§ Work task: All the records below must be returned exactly as they stand.

§ The data:
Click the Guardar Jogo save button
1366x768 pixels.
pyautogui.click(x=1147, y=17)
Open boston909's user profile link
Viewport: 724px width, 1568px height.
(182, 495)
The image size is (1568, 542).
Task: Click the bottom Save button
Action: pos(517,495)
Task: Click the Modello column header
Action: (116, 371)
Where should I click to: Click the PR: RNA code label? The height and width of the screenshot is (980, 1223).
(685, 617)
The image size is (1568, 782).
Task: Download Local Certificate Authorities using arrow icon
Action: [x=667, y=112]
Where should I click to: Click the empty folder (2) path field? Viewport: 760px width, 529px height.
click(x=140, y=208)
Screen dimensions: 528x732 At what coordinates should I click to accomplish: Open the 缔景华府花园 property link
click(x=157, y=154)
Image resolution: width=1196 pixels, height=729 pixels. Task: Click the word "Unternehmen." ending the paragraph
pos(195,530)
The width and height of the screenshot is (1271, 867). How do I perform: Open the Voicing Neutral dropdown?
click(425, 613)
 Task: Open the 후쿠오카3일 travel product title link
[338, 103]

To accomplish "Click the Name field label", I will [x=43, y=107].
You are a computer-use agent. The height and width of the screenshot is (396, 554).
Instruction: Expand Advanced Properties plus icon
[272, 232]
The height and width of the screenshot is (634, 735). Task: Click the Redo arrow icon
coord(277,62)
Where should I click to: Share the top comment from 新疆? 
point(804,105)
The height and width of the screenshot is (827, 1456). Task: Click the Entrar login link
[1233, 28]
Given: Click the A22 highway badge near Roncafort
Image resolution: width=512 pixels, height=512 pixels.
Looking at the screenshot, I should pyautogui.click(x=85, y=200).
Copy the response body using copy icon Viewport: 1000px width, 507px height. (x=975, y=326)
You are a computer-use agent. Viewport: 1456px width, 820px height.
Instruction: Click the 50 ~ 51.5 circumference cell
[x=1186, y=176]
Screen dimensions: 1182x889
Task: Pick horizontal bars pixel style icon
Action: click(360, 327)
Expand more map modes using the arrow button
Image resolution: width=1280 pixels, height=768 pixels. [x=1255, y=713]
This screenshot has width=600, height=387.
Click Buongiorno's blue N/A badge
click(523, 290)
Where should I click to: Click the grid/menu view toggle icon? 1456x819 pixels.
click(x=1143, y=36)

§ Task solution:
Click the Guardar Jogo save button
1366x768 pixels.
pyautogui.click(x=1147, y=17)
Open boston909's user profile link
Viewport: 724px width, 1568px height.
(182, 495)
The image size is (1568, 542).
Task: Click the bottom Save button
Action: pos(517,495)
Task: Click the Modello column header
Action: (116, 371)
Where should I click to: Click the PR: RNA code label? The height and width of the screenshot is (980, 1223).
(685, 617)
The image size is (1568, 782).
Task: Download Local Certificate Authorities using arrow icon
Action: [x=667, y=112]
Where should I click to: Click the empty folder (2) path field? Viewport: 760px width, 529px height.
click(x=140, y=208)
Screen dimensions: 528x732 At what coordinates should I click to accomplish: Open the 缔景华府花园 property link
click(x=157, y=154)
Image resolution: width=1196 pixels, height=729 pixels. Task: Click the word "Unternehmen." ending the paragraph
pos(195,530)
The width and height of the screenshot is (1271, 867). How do I perform: Open the Voicing Neutral dropdown?
click(425, 613)
 Task: Open the 후쿠오카3일 travel product title link
[338, 103]

To accomplish "Click the Name field label", I will [x=43, y=107].
You are a computer-use agent. The height and width of the screenshot is (396, 554).
Instruction: Expand Advanced Properties plus icon
[272, 232]
The height and width of the screenshot is (634, 735). Task: Click the Redo arrow icon
coord(277,62)
Where should I click to: Share the top comment from 新疆? 
point(804,105)
The height and width of the screenshot is (827, 1456). Task: Click the Entrar login link
[1233, 28]
Given: Click the A22 highway badge near Roncafort
Image resolution: width=512 pixels, height=512 pixels.
Looking at the screenshot, I should pyautogui.click(x=85, y=200).
Copy the response body using copy icon Viewport: 1000px width, 507px height. (x=975, y=326)
You are a computer-use agent. Viewport: 1456px width, 820px height.
Instruction: Click the 50 ~ 51.5 circumference cell
[x=1186, y=176]
Screen dimensions: 1182x889
Task: Pick horizontal bars pixel style icon
Action: click(360, 327)
Expand more map modes using the arrow button
Image resolution: width=1280 pixels, height=768 pixels. [x=1255, y=713]
This screenshot has width=600, height=387.
Click Buongiorno's blue N/A badge
click(523, 290)
Where should I click to: Click the grid/menu view toggle icon? 1456x819 pixels.
click(x=1143, y=36)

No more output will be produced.